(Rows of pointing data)
::::::::::
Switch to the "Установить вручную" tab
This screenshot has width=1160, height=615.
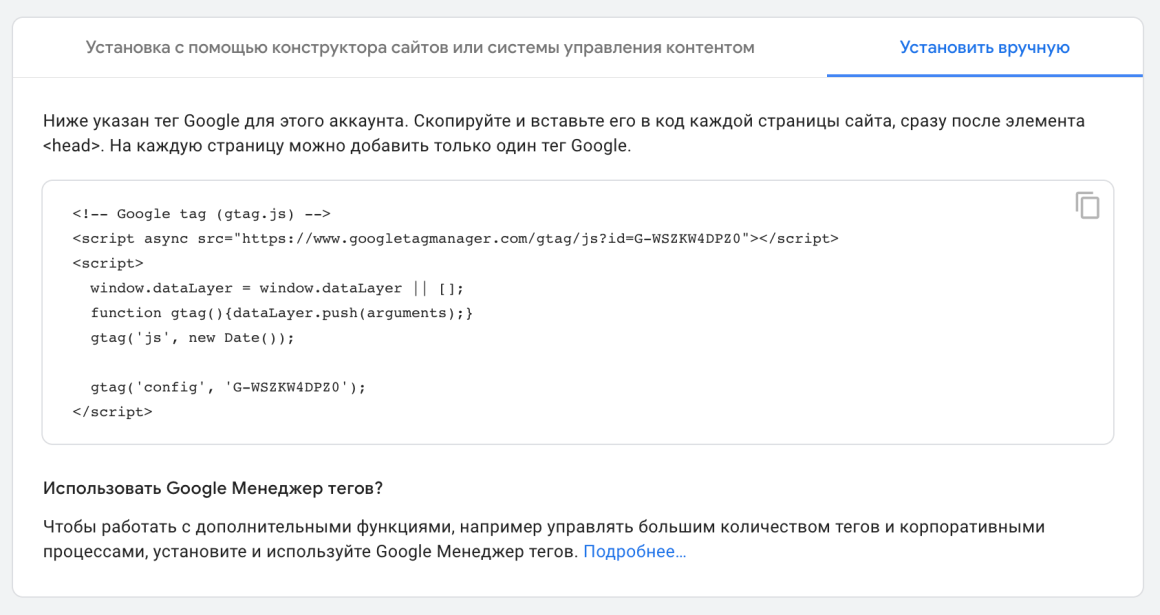(x=984, y=48)
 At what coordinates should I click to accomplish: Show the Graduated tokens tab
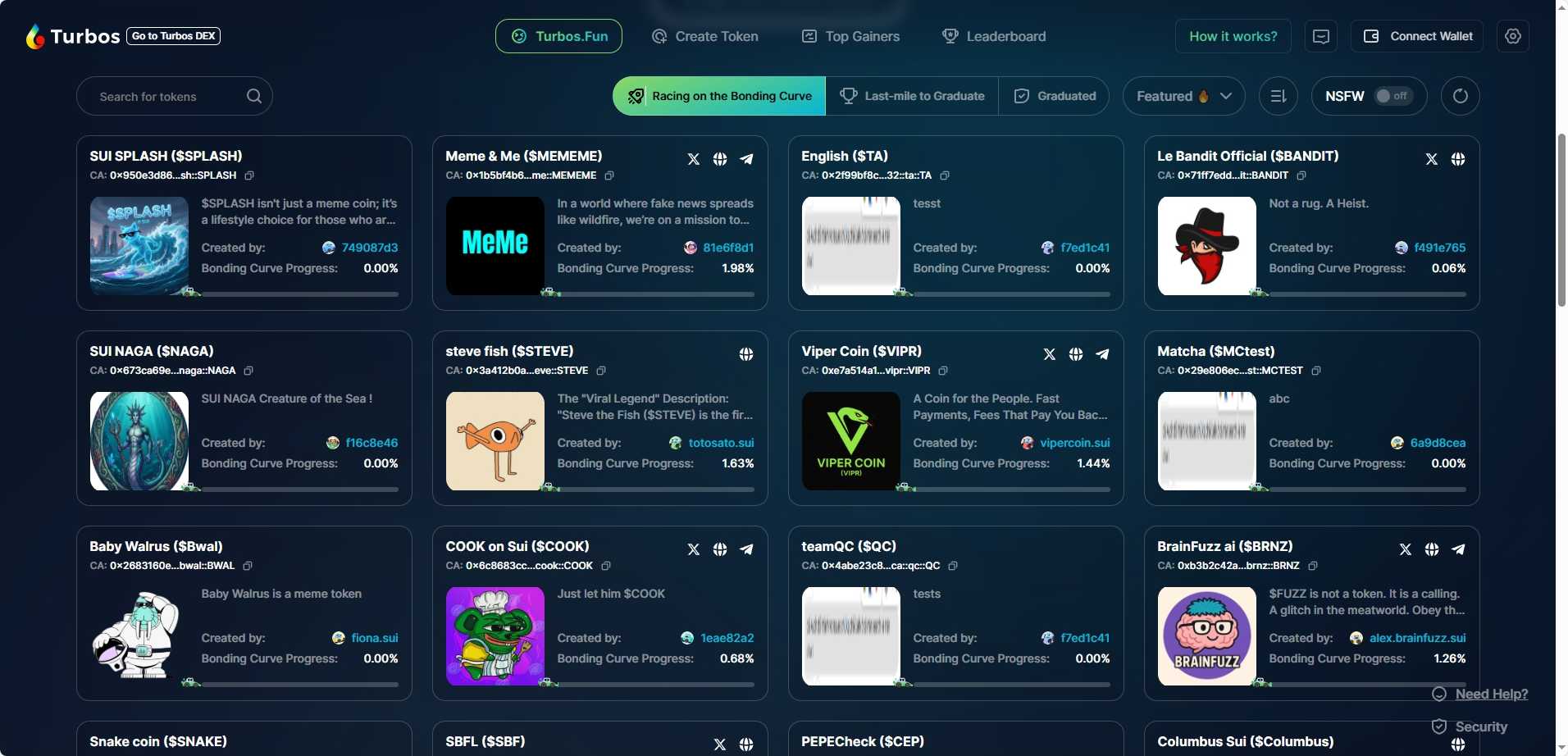1055,96
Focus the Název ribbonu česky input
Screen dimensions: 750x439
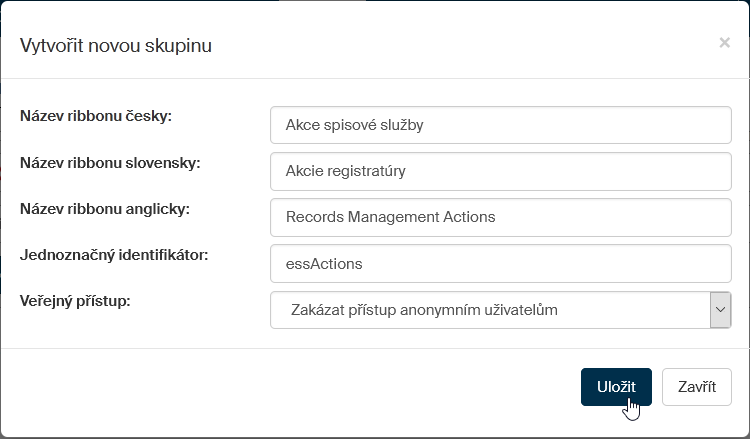(500, 125)
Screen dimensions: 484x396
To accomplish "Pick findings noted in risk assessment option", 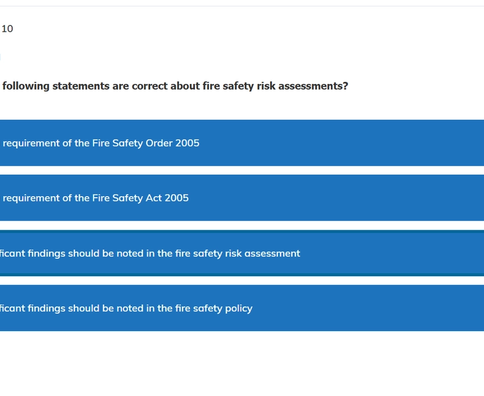I will pos(242,253).
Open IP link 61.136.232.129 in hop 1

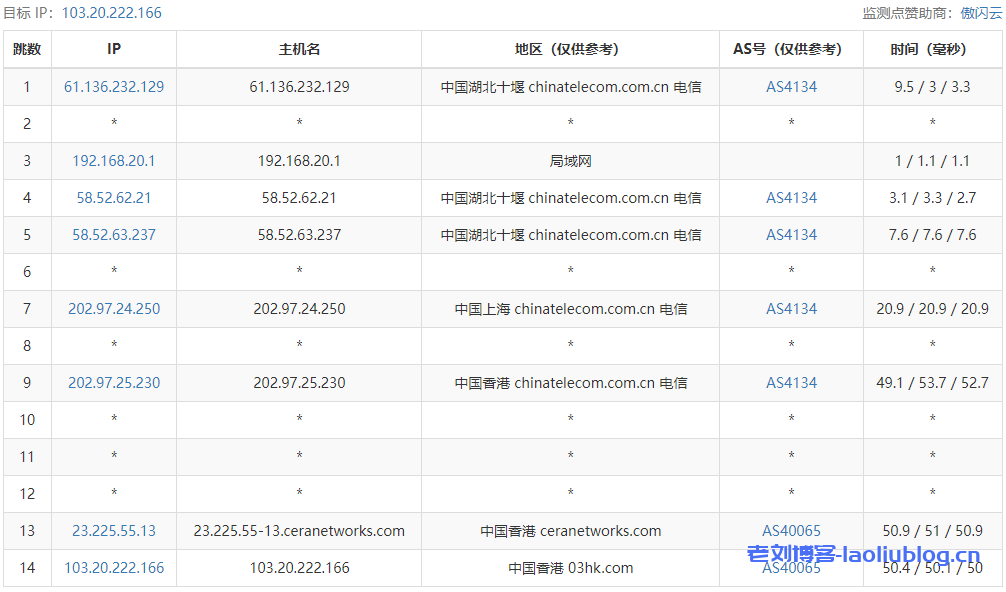(114, 87)
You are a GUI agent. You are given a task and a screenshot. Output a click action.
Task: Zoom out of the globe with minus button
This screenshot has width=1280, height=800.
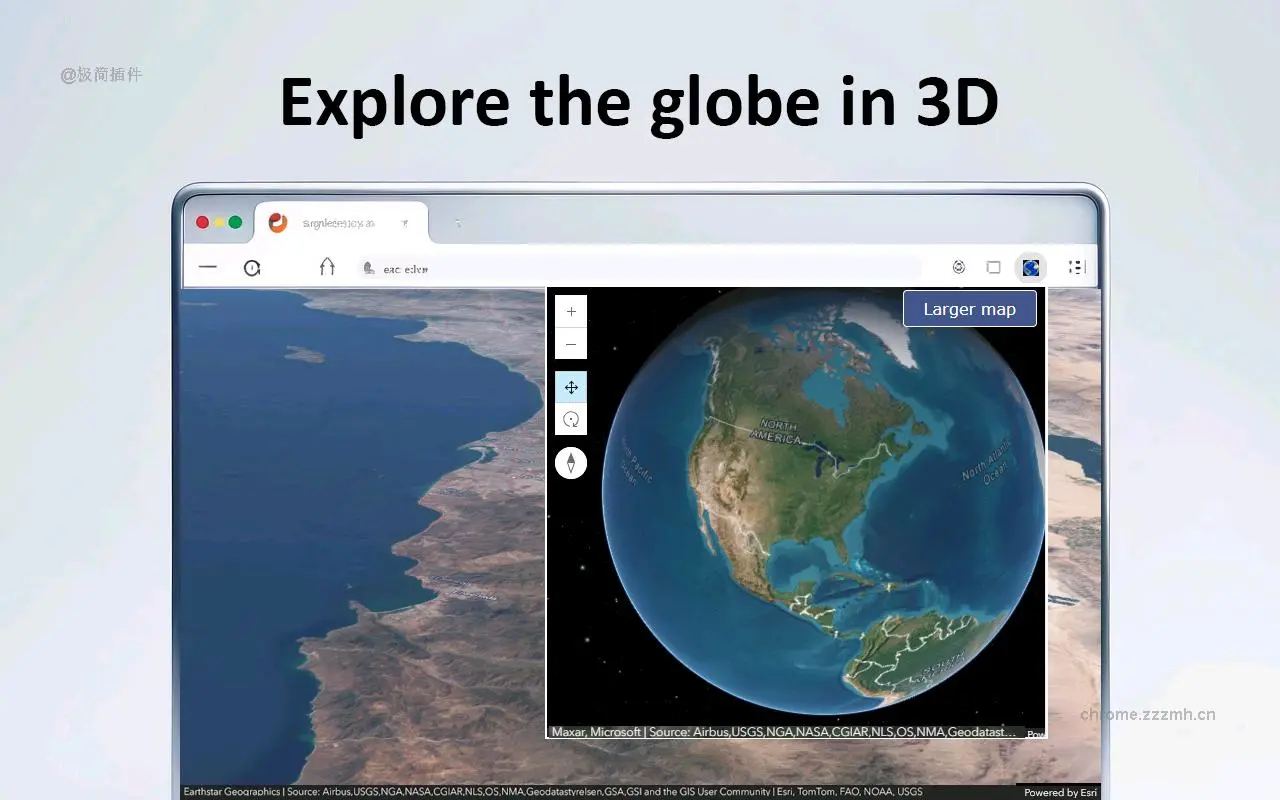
::::::::::
## What to produce
Copy the lines of the listing above, starting at the line containing "You are a GUI" and ending at the end of the listing. Leave the pictures out of your answer.

## Exercise response
You are a GUI agent. You are given a task and a screenshot. Output a click action.
Task: Zoom out of the globe with minus button
This screenshot has width=1280, height=800.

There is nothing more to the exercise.